**EXERCISE DIRECTIONS:** Return the lines below in which the string "kupona" occurs.

Entries taken from a collection:
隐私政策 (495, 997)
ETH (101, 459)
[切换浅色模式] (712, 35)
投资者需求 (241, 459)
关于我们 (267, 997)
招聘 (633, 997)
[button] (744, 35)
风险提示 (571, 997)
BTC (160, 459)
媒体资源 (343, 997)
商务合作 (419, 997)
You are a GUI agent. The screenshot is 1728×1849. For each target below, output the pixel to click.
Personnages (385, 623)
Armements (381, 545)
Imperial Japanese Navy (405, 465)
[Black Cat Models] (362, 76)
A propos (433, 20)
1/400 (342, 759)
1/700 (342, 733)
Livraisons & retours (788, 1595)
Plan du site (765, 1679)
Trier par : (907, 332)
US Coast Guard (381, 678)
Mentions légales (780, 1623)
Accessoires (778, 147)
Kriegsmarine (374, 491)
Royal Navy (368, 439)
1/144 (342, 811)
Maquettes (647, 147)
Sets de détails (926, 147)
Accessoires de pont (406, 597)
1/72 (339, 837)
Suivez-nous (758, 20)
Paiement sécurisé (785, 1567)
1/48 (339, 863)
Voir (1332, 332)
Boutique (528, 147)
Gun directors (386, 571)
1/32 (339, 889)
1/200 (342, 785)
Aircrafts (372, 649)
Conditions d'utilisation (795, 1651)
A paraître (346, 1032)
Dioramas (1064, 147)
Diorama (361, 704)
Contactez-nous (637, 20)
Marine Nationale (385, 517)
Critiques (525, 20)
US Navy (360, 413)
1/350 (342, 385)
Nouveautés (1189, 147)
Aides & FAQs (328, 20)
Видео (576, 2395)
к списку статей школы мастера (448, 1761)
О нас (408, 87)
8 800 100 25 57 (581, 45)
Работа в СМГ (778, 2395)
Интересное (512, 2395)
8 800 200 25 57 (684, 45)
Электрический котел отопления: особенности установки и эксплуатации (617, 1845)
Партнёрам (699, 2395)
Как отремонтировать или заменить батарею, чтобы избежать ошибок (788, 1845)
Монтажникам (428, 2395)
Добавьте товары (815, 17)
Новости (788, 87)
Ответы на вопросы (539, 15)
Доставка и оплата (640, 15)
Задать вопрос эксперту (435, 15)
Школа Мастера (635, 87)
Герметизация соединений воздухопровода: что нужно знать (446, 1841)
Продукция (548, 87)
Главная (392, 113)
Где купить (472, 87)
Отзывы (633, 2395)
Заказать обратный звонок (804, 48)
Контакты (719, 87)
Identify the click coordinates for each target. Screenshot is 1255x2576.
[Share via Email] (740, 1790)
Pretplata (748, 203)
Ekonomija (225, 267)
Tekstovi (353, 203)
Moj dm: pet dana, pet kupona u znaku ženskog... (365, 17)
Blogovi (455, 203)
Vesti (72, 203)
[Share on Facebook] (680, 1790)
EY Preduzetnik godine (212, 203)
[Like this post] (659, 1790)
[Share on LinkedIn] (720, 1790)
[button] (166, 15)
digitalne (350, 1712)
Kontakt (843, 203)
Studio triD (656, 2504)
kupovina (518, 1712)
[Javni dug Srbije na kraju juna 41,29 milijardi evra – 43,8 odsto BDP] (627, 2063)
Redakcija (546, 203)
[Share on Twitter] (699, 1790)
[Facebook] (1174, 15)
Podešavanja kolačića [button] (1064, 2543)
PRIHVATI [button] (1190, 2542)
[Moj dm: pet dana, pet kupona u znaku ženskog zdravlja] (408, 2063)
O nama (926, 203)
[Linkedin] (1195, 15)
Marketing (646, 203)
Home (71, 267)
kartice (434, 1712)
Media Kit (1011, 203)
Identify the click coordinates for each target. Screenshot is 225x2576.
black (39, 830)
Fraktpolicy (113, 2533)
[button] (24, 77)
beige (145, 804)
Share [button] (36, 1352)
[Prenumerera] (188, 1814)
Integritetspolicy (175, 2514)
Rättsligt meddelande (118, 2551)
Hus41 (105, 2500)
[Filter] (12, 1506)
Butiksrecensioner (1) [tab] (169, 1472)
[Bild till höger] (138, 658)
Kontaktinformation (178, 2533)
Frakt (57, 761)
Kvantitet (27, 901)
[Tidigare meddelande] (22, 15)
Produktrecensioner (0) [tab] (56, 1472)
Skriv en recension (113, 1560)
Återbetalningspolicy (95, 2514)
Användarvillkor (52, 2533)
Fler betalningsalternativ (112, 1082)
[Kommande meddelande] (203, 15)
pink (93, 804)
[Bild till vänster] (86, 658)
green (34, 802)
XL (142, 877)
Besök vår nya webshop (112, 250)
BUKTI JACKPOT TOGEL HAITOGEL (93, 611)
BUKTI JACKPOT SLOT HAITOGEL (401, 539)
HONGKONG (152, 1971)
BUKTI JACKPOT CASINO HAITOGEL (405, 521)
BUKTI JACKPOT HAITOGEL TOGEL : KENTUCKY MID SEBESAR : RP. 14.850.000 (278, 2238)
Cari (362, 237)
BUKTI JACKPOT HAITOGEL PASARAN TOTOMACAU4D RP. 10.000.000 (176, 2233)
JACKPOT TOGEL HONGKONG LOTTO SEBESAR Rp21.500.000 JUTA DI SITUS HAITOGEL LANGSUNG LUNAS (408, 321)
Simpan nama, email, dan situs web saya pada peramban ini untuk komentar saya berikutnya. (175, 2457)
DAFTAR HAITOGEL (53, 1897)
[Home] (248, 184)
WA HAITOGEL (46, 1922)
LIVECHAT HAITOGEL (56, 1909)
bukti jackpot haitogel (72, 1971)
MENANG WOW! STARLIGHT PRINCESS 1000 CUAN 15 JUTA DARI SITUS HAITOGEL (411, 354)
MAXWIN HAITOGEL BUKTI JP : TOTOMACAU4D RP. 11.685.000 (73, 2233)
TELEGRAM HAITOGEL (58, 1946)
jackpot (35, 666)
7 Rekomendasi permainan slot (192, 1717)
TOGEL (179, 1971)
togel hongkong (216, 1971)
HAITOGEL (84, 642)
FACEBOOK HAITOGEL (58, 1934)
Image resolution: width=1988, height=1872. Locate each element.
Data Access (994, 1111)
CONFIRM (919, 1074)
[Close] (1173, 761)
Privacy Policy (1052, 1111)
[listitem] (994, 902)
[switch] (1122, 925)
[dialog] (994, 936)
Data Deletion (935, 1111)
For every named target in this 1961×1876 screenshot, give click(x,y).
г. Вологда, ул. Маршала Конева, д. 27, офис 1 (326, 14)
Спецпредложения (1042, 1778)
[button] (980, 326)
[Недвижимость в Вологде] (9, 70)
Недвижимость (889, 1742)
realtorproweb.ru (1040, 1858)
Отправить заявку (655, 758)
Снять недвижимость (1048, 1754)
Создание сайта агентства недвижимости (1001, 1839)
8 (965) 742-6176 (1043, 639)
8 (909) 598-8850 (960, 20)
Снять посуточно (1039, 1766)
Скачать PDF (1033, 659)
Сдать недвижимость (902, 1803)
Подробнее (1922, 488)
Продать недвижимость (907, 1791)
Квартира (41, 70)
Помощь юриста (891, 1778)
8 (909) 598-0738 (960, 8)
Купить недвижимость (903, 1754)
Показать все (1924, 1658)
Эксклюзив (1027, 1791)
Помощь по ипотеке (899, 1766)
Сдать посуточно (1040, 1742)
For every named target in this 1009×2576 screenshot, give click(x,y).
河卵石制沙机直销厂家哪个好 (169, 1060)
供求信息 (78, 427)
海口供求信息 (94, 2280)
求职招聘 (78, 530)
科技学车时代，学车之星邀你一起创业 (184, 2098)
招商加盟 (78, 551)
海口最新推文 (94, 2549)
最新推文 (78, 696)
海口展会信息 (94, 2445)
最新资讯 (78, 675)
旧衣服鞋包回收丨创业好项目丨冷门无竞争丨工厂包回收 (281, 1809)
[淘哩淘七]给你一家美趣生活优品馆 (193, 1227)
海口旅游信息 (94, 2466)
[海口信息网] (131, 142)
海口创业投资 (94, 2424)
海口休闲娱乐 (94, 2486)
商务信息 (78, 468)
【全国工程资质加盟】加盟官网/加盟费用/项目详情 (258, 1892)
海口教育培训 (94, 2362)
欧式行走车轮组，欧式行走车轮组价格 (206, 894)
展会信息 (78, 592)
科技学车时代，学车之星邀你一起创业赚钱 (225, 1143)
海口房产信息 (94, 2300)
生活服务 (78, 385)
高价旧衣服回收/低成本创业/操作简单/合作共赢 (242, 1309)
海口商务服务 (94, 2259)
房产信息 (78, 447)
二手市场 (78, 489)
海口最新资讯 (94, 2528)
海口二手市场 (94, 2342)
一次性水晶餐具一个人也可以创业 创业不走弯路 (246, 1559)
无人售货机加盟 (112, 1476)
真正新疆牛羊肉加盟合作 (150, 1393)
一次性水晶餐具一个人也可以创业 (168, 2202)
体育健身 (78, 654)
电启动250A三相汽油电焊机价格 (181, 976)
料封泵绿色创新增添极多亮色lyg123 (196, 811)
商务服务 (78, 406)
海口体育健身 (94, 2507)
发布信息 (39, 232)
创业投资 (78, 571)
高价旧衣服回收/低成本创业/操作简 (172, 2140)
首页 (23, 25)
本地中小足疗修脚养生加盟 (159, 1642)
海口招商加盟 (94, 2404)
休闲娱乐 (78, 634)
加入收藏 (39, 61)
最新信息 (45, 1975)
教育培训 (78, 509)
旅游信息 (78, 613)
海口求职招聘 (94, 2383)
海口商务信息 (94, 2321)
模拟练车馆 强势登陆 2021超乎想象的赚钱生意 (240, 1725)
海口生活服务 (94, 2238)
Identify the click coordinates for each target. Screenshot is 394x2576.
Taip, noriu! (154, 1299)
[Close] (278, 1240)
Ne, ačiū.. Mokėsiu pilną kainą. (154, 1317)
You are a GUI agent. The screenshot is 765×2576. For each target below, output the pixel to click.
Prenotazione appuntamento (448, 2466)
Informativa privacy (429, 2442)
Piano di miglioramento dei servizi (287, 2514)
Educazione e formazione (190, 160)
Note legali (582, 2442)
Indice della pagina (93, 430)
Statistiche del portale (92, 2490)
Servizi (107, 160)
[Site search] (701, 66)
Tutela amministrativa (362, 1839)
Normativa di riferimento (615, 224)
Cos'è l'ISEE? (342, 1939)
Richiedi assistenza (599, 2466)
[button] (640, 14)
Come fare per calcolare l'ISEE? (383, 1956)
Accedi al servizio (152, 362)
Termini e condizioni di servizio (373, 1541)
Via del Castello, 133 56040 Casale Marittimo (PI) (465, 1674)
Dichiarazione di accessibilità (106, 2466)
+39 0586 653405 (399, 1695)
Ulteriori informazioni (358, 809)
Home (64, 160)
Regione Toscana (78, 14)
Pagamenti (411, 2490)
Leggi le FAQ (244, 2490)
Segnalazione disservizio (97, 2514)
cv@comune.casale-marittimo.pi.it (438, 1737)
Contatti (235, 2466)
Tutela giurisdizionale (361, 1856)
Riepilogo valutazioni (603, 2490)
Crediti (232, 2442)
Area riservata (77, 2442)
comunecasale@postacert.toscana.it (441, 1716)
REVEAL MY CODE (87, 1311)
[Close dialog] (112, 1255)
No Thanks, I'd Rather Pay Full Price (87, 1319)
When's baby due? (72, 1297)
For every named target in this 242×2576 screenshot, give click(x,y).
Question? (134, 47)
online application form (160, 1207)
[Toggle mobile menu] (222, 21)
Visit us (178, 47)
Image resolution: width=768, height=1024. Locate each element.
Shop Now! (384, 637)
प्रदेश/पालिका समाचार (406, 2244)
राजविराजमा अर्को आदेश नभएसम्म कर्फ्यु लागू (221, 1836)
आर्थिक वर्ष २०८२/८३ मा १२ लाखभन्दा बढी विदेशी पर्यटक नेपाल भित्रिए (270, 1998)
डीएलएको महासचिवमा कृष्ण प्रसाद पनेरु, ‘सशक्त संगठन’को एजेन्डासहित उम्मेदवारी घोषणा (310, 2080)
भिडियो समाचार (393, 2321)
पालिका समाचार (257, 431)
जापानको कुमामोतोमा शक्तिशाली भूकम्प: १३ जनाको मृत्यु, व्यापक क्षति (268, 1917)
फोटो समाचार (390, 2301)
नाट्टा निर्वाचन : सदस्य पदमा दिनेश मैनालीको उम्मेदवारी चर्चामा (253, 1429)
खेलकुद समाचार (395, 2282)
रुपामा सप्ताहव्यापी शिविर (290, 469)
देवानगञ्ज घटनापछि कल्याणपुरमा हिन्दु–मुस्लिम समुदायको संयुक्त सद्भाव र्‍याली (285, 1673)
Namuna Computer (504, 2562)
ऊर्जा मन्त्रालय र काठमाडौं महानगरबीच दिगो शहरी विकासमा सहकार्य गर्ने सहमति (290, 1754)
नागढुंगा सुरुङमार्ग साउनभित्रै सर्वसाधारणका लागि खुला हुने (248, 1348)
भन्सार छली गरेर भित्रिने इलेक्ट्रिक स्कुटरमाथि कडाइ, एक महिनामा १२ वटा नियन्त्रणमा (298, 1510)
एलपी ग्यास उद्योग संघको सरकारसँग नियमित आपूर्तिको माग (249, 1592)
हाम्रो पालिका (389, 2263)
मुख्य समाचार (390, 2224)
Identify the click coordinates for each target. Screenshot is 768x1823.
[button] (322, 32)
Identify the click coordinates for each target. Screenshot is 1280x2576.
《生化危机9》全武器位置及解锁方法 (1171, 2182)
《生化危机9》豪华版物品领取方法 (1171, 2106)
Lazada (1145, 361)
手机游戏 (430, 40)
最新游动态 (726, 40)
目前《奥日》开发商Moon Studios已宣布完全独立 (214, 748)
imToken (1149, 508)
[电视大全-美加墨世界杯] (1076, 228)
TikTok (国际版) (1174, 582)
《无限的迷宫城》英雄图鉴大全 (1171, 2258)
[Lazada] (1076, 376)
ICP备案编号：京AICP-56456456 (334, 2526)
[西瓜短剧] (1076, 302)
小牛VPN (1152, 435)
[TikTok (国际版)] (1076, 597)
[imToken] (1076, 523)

**RESULT:**
Moj dm: pet dana, pet kupona u znaku ženskog... (365, 17)
[Moj dm: pet dana, pet kupona u znaku ženskog zdravlja] (408, 2063)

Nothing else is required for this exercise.